The plane landed and taxied to the gate. As soon as the seat belt light went off she stood up, thanked me again, reached for her coat and nudged her way in front of the man in the aisle, who was just gathering himself together, so she could be among the first to disembark.

I was happy for her and for myself, too.

I felt with this woman, as I often do when I talk to strangers, that if I ask the right questions the world is full of wisdom teachers waiting to remind me of important truths.

Life is hard for everyone. Grief can seem interminable, but peace is still possible.  Benevolence can be an antidote. And the infinite and complex web of causes and effects that keeps events unfolding is vast. The Buddha said that karma was one of the “imponderables.” I thought about the mysterious connection between a young student in Guadalcanal going to school on a scholarship because a boy named Jim chose the navy over the army sixty years ago.

When I was young I listened to my mother starting conversations with strangers on trains and noticed that they usually seemed eager to talk. She talked to my friends when they came to visit me. I recall family members saying, appreciatively, “Gladys is a terrific talker.” I also remember that when I left for college she gave me this advice: “Be interested in other people, Sylvia. As soon as you meet someone, ask them something about themselves—what they’re studying or anything, really, that might be important. Then, pay attention. Don’t pretend. Be really interested. People will love you.”

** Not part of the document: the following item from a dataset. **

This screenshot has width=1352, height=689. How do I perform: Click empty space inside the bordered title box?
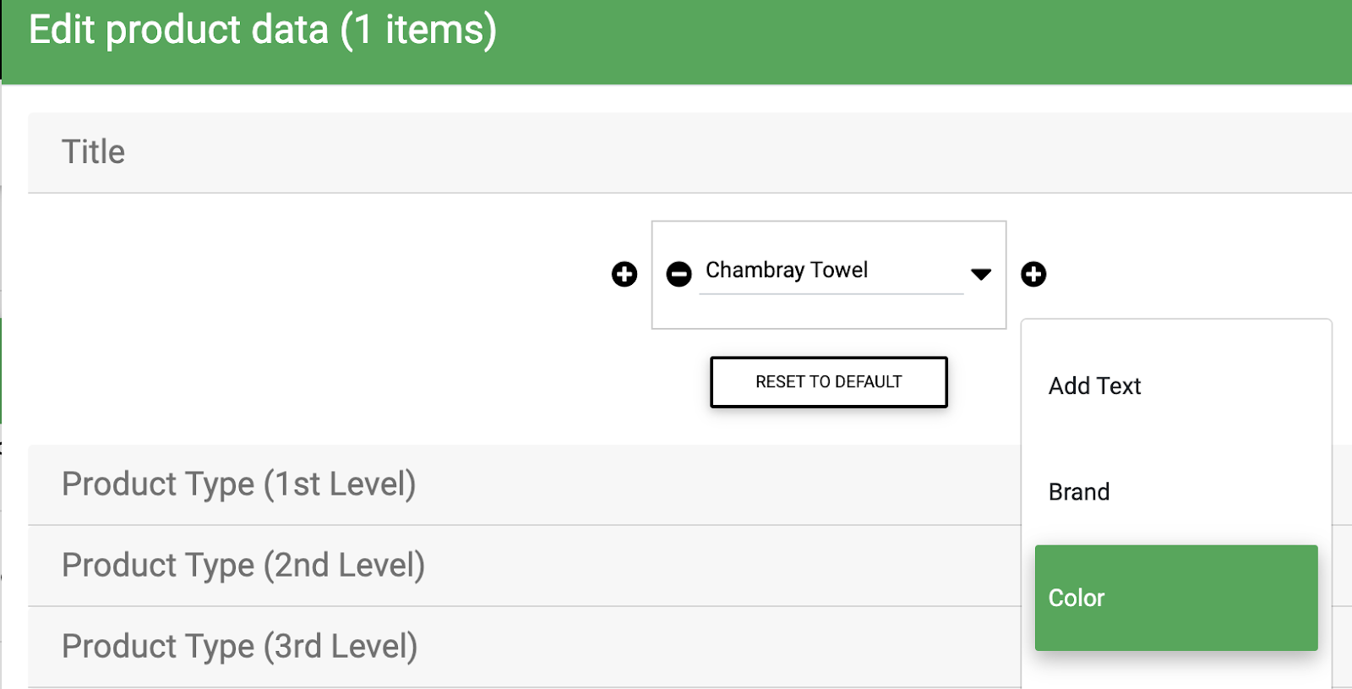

The most important part of that advice, I think, is “Be really interested.” Connecting with warm attention feels to me like an exchange of love. “Hello” just means I notice you’re here. But “How are you?” is the beginning of connection. Everyone who sits next to me on a plane or a bus or anywhere, really, where there is time to talk, knows something about how to live a life that’s challenging—because everyone’s life is challenging.

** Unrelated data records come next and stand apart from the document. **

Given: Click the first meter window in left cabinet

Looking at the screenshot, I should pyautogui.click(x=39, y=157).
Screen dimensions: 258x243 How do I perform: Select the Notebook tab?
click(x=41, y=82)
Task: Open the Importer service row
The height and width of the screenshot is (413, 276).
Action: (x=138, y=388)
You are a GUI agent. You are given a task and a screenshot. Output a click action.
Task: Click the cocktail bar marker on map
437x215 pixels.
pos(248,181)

 It’s been my experience that most people like companionship and appreciate sharing moments of good-willed connection. Classic stories about spiritual seekers often have a person traveling a long and difficult road to find a sage with an answer that solves everything. I wonder, when I feel buoyed by the gift of someone telling me their story, whether it’s the information itself that’s uplifting or the moment of see-and-be-seen connection.